Records shown Block Start

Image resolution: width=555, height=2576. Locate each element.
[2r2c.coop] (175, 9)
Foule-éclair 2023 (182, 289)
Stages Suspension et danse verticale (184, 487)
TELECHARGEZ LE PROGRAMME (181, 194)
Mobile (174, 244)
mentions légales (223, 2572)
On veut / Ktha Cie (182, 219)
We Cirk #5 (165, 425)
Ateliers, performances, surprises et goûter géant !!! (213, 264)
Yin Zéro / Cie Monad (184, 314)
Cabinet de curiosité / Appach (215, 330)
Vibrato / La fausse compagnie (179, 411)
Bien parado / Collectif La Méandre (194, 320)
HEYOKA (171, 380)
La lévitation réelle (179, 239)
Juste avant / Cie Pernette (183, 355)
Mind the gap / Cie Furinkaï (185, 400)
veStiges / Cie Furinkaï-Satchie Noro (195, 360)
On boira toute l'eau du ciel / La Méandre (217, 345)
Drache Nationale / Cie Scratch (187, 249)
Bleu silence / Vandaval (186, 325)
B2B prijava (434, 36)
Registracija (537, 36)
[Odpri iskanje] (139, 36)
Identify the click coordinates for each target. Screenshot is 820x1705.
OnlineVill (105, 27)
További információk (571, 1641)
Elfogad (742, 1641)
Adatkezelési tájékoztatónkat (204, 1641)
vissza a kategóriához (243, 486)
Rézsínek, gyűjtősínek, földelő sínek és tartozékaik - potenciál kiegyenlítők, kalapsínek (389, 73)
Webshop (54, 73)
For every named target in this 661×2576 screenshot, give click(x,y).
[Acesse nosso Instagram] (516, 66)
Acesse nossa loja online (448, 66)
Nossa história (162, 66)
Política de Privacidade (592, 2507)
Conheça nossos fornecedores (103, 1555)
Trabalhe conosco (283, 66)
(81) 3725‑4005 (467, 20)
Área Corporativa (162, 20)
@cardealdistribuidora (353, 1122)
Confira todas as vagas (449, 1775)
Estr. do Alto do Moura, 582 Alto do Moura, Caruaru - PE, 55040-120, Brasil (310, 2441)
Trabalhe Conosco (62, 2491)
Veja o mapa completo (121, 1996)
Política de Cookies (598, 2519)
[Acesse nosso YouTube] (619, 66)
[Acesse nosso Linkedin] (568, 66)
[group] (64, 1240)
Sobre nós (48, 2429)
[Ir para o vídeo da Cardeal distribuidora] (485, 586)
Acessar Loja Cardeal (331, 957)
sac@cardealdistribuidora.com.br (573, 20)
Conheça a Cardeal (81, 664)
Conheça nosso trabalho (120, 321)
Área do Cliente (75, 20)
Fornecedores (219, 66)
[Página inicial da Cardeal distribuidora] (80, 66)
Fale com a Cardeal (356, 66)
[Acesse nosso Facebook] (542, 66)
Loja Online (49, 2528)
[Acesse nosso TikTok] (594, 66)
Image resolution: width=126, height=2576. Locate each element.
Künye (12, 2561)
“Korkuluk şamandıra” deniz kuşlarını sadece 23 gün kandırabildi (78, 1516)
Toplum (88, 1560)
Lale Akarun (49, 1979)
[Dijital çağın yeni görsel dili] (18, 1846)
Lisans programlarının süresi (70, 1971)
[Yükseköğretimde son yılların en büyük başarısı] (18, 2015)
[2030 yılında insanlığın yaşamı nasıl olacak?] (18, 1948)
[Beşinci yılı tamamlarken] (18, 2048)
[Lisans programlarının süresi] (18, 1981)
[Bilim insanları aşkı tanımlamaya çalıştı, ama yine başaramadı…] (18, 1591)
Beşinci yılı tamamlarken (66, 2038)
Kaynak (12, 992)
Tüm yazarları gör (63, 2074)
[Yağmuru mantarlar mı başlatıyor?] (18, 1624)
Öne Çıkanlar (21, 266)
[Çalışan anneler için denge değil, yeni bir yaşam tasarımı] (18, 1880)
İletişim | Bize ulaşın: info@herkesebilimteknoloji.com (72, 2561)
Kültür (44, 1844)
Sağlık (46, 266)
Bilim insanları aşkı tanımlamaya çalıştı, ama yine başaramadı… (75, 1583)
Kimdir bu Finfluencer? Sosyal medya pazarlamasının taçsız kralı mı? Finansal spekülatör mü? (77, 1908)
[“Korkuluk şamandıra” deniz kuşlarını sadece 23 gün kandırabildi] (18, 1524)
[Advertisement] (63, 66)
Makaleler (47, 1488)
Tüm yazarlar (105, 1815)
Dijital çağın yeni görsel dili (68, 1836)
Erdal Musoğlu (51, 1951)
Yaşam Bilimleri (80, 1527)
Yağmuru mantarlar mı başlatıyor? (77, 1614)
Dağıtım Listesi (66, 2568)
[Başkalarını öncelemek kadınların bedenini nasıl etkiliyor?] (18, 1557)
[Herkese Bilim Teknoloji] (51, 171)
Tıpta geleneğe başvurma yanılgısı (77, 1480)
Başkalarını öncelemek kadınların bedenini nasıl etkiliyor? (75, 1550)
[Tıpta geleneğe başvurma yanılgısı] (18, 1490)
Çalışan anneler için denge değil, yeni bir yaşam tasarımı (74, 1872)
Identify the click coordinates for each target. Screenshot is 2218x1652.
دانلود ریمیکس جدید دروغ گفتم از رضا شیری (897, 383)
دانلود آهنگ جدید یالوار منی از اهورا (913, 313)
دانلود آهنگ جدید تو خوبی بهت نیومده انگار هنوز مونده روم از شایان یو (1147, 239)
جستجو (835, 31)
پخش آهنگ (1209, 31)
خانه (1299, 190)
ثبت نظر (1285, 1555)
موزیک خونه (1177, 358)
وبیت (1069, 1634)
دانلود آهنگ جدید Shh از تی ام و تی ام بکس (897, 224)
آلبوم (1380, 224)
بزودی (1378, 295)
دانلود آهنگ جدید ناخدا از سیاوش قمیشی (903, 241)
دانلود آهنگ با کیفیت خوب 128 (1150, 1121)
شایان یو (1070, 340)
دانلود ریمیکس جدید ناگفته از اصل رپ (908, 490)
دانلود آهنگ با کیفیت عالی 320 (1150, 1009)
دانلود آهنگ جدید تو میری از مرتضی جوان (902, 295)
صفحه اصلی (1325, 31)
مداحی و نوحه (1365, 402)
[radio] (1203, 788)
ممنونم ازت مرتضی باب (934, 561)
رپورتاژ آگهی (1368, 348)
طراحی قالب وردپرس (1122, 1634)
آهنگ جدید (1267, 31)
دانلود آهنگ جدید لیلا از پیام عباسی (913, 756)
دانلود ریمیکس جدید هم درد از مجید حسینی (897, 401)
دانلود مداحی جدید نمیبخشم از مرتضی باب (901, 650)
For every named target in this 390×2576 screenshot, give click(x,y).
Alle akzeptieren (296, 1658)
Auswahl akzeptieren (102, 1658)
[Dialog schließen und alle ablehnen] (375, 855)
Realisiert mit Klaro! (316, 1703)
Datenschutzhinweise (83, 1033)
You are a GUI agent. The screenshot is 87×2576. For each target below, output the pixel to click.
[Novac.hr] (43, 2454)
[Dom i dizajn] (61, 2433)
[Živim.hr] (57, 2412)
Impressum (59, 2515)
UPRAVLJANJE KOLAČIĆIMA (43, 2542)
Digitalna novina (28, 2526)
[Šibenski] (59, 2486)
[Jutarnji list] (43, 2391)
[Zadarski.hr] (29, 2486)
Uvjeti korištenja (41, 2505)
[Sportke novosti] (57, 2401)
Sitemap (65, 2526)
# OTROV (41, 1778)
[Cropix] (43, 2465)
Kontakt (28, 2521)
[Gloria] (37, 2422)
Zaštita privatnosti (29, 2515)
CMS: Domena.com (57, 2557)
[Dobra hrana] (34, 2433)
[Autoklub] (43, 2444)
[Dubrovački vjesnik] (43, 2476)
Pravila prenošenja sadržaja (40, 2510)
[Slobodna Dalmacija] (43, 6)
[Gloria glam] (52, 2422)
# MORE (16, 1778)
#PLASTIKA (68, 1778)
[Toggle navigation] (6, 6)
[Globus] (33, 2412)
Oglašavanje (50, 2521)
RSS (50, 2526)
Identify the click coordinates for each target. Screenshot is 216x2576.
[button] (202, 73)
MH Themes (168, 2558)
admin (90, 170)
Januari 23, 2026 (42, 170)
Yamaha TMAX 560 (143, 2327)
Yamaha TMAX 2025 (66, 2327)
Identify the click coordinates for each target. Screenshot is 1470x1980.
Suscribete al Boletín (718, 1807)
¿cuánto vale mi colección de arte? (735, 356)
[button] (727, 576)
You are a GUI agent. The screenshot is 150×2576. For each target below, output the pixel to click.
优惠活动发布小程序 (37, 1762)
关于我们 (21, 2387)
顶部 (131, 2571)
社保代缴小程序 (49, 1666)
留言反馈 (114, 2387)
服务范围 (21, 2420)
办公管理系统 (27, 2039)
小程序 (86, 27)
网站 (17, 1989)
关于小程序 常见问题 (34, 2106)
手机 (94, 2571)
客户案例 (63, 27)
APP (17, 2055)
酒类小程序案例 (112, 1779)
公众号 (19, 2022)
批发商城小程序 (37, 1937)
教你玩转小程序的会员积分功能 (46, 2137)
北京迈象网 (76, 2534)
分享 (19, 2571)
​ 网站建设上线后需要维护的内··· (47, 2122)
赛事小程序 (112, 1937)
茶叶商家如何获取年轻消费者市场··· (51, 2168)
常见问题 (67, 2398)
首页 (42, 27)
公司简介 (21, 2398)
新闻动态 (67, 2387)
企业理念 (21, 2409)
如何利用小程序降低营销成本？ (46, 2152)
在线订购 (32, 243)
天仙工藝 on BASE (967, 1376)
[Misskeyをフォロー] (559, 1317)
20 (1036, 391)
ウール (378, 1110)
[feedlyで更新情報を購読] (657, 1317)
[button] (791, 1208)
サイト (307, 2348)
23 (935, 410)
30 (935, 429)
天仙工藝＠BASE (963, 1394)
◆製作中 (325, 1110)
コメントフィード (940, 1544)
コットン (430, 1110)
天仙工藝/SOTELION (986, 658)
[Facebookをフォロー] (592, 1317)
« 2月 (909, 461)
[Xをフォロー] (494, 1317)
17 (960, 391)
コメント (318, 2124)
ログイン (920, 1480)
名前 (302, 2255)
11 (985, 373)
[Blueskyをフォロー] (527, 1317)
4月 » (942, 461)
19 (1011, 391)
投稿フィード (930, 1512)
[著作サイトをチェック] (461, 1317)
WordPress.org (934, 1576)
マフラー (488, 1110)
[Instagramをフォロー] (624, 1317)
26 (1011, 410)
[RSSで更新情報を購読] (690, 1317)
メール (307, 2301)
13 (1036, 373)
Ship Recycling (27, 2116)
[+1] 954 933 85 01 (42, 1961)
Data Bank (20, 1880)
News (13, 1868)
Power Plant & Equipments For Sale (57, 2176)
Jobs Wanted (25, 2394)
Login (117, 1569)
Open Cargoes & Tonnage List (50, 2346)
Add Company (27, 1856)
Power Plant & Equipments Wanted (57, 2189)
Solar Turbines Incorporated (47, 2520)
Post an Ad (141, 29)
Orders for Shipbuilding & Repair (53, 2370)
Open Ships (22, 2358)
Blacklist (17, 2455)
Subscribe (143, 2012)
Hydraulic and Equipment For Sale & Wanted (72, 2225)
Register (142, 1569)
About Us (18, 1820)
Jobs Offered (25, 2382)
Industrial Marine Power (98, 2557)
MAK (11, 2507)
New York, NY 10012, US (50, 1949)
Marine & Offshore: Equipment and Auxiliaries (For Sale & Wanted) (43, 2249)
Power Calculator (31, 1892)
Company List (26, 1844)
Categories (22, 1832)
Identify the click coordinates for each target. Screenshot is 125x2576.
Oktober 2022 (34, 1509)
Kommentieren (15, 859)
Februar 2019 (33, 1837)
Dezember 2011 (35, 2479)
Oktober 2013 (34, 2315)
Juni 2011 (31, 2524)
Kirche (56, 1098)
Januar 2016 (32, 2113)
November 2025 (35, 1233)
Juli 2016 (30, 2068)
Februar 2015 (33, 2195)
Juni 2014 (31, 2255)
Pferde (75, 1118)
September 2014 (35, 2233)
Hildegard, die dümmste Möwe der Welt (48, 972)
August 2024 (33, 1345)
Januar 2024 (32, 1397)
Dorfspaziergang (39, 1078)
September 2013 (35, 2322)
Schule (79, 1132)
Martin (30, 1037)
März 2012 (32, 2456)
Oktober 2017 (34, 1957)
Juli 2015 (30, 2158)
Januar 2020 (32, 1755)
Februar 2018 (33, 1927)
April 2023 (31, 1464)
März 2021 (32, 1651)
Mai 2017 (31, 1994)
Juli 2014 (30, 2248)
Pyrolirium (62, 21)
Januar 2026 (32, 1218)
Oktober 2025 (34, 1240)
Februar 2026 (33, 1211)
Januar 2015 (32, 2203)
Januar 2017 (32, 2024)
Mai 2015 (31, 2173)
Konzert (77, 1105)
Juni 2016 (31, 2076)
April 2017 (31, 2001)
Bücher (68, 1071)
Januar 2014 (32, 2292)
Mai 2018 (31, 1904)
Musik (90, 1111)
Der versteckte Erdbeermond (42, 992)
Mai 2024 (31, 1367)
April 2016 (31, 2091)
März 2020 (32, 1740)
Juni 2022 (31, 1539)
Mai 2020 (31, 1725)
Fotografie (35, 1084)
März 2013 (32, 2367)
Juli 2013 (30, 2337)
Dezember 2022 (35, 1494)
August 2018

Records shown Block End

_To do_
The lines above starting at the one that contains "صفحه اصلی (1325, 31)" and ending at the one that contains "دانلود آهنگ جدید لیلا" must be transcribed exactly, and no other lines may appear.

_Task output_
صفحه اصلی (1325, 31)
مداحی و نوحه (1365, 402)
[radio] (1203, 788)
ممنونم ازت مرتضی باب (934, 561)
رپورتاژ آگهی (1368, 348)
طراحی قالب وردپرس (1122, 1634)
آهنگ جدید (1267, 31)
دانلود آهنگ جدید لیلا از پیام عباسی (913, 756)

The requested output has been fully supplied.